Kunjungan tersebut menjadi simbol sinergi antara Polri dan Bhayangkari dalam menghadirkan ruang promosi sekaligus memperluas akses pasar bagi ribuan produk lokal unggulan dari berbagai daerah di Indonesia.

Kapolri bersama Ketua Umum Bhayangkari menyusuri setiap area pameran, berdialog dengan para pelaku UMKM, serta mengamati beragam produk kreatif yang dipamerkan. Kehadiran keduanya mendapat sambutan antusias dari peserta maupun pengunjung yang memadati lokasi bazar.

Kapolri menegaskan, penyelenggaraan bazar bukan sekadar bagian dari rangkaian peringatan Hari Kesatuan Gerak Bhayangkari ke-74, tetapi juga menjadi langkah nyata dalam mendukung penguatan ekonomi kerakyatan melalui pemberdayaan UMKM.

“Bazar ini menjadi bukti nyata bahwa Polri dan Bhayangkari memiliki semangat yang sama dalam mendukung penguatan UMKM. Melalui kegiatan ini, kami ingin memperluas akses pemasaran produk lokal sekaligus mendorong para pelaku usaha agar semakin mandiri, kreatif, inovatif, dan mampu bersaing,” ujar Kapolri.

Senada dengan itu, Ketua Umum Bhayangkari berharap kegiatan tersebut mampu memberikan manfaat yang berkelanjutan bagi para pelaku usaha sekaligus memperkuat kecintaan masyarakat terhadap produk-produk dalam negeri.

“Kami berharap kegiatan ini tidak hanya menjadi ruang untuk memperkenalkan produk, tetapi juga mampu menggerakkan roda perekonomian, membuka peluang usaha baru, serta menumbuhkan kebanggaan dan kecintaan masyarakat terhadap produk-produk unggulan dalam negeri,” tuturnya.

Mengusung tema “Nusantara Berdaya, Bhayangkari Berkarya”, Bazar Kreasi Bhayangkari Nusantara 2026 berlangsung pada 21–25 Juli 2026 dengan melibatkan 374 peserta yang menempati 727 stan, terdiri atas 531 stan fesyen, 152 stan kuliner, dan 44 stan dapur bersama.

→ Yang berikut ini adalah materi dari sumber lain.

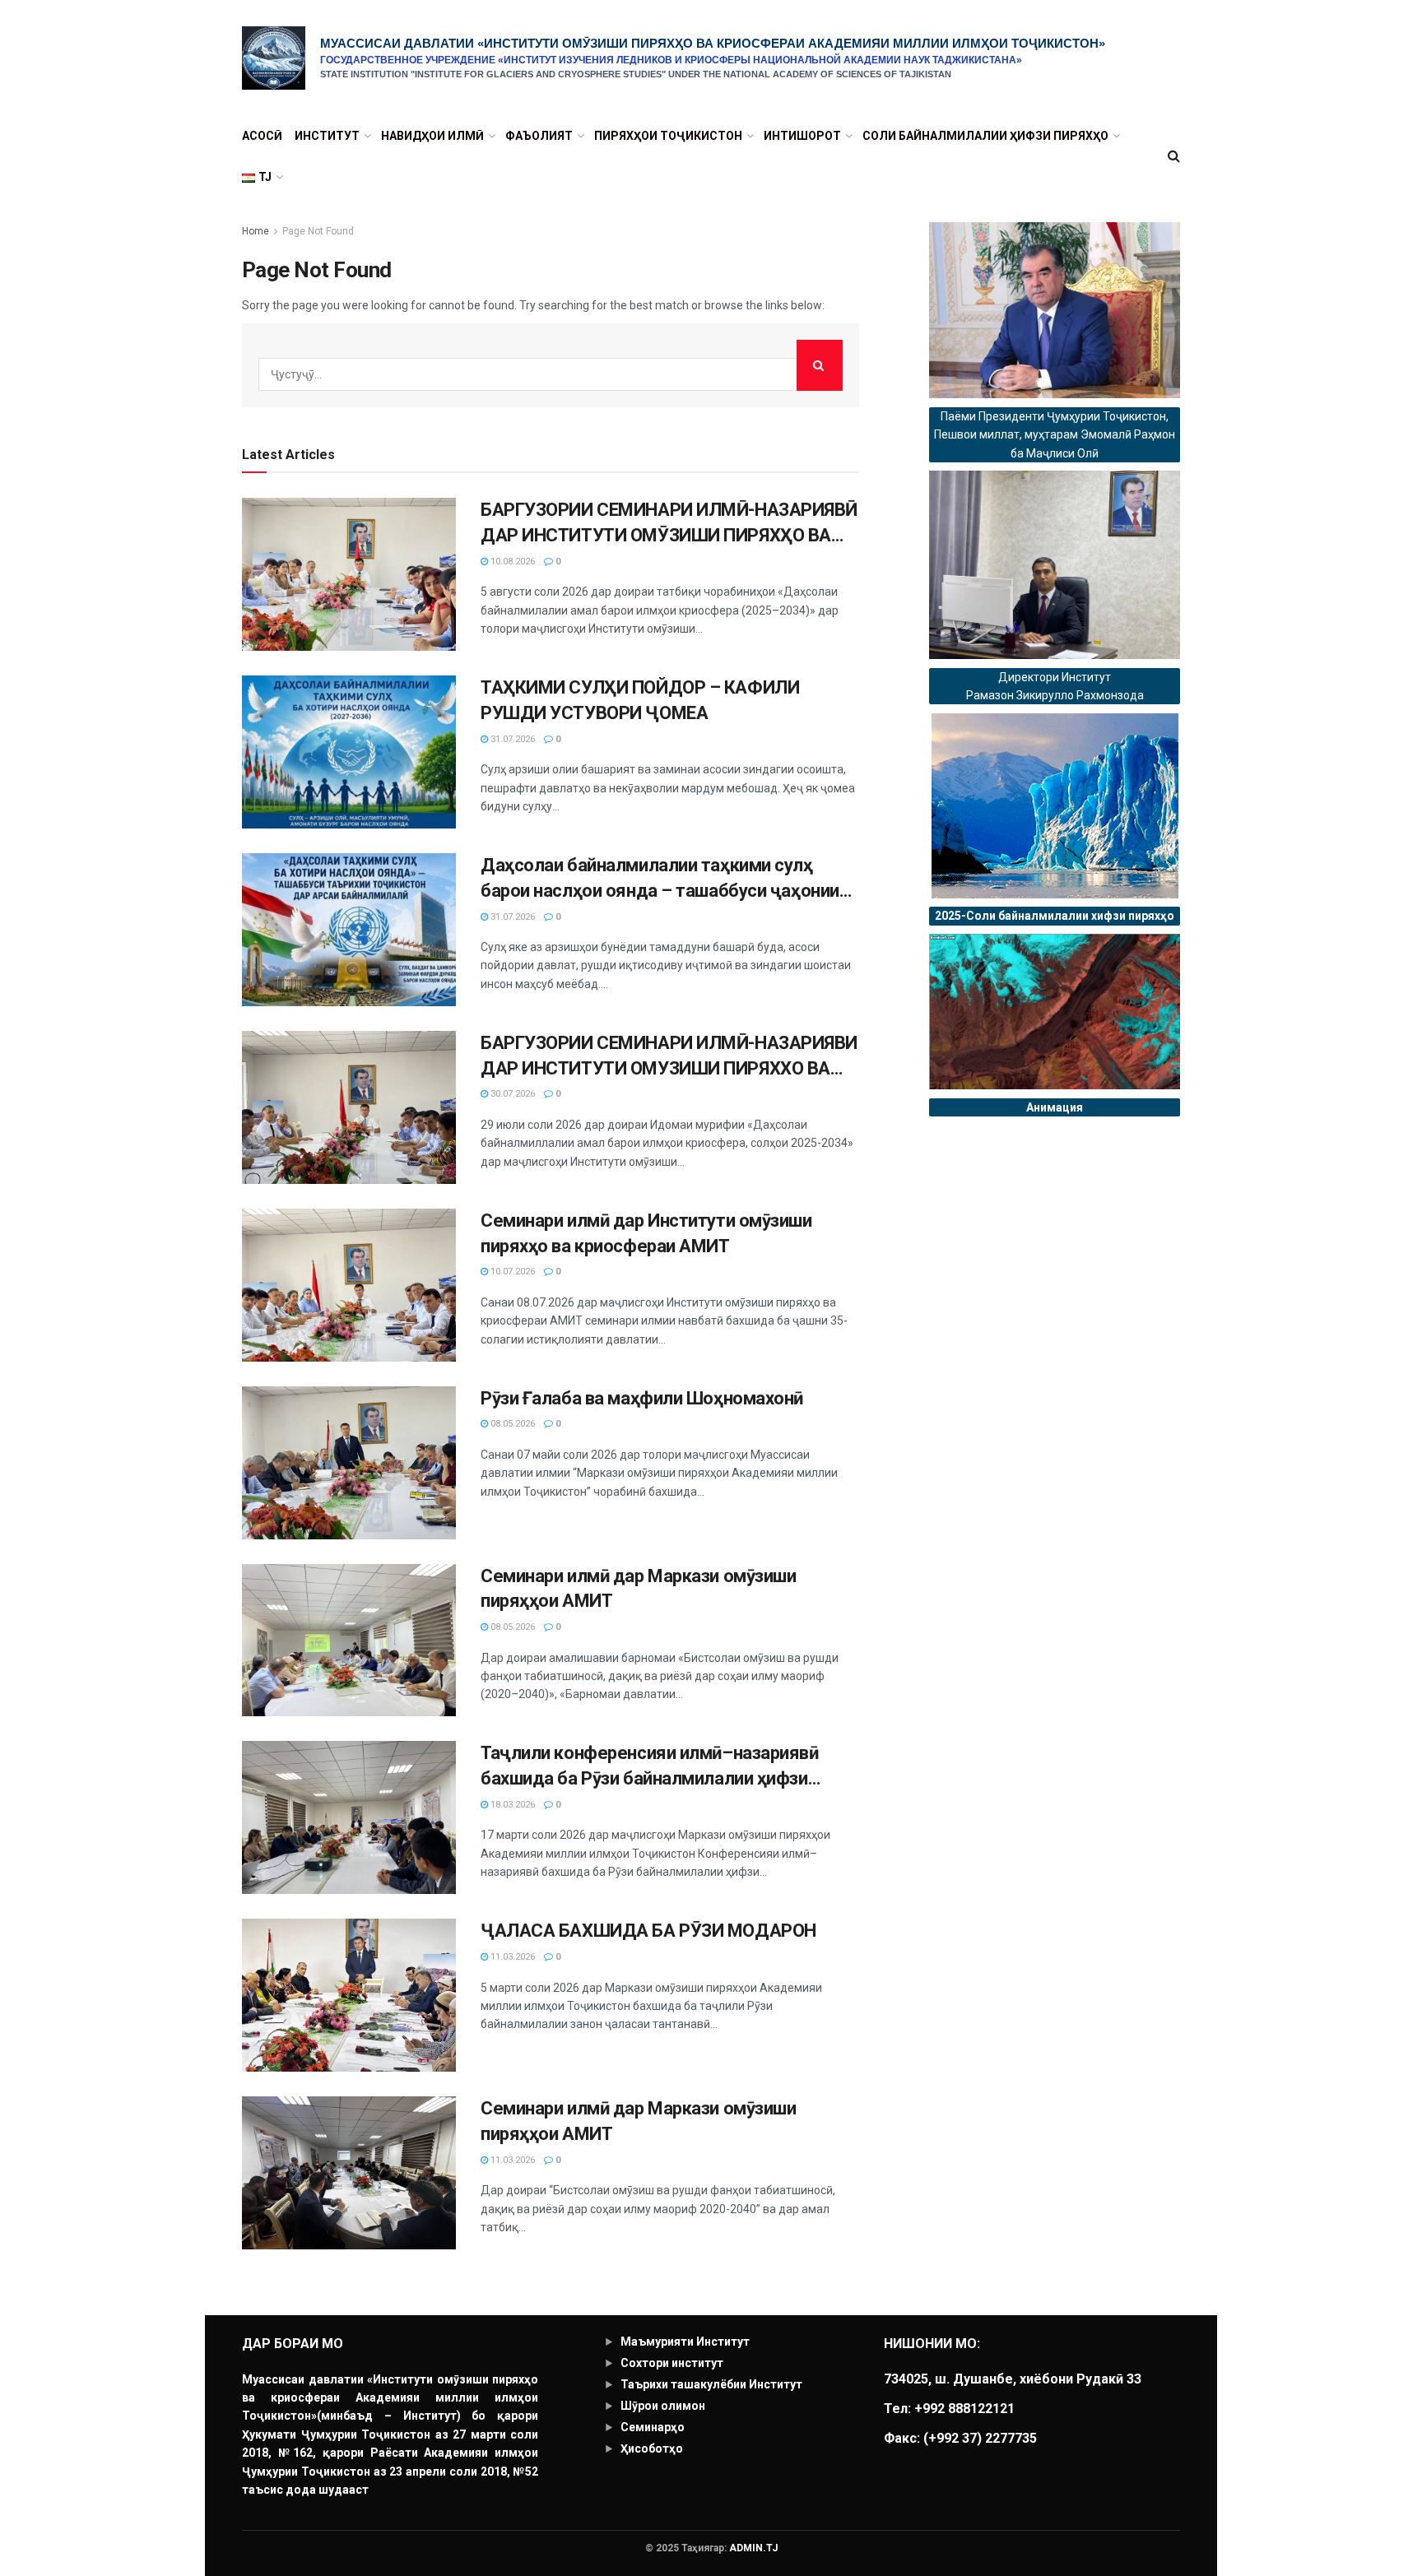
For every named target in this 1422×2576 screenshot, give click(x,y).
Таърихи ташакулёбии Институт (711, 2384)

Berbagai produk unggulan dari seluruh penjuru Nusantara dipamerkan, mulai dari batik, tenun, songket, ulos, kebaya, tas, aksesori, perhiasan, kain tradisional, kerajinan tangan, produk rumah tangga, kosmetik, hingga aneka kuliner dan minuman khas daerah. Keberagaman tersebut mencerminkan besarnya potensi ekonomi kreatif Indonesia yang terus berkembang.

Tak hanya menjadi ajang promosi produk, bazar juga menghadirkan enam sesi gelar wicara yang mengupas strategi pengembangan UMKM, pemanfaatan teknologi digital dan kecerdasan buatan (AI) untuk pemasaran, legalitas usaha, perlindungan hak kekayaan intelektual, hingga peningkatan kapasitas pelaku usaha agar mampu bersaing di pasar yang semakin kompetitif.

Suasana bazar semakin semarak dengan 29 pertunjukan seni dan budaya Nusantara, mulai dari tarian tradisional, musik daerah, peragaan busana, hingga parade wastra dan produk unggulan UMKM binaan Bhayangkari.

Melalui penyelenggaraan Bazar Kreasi Bhayangkari Nusantara 2026, Polri dan Bhayangkari kembali menegaskan perannya tidak hanya sebagai institusi yang menjaga keamanan, tetapi juga sebagai mitra strategis dalam mendorong pemberdayaan masyarakat, memperluas pasar produk lokal, serta memperkuat daya saing UMKM sebagai salah satu pilar utama pertumbuhan ekonomi nasional.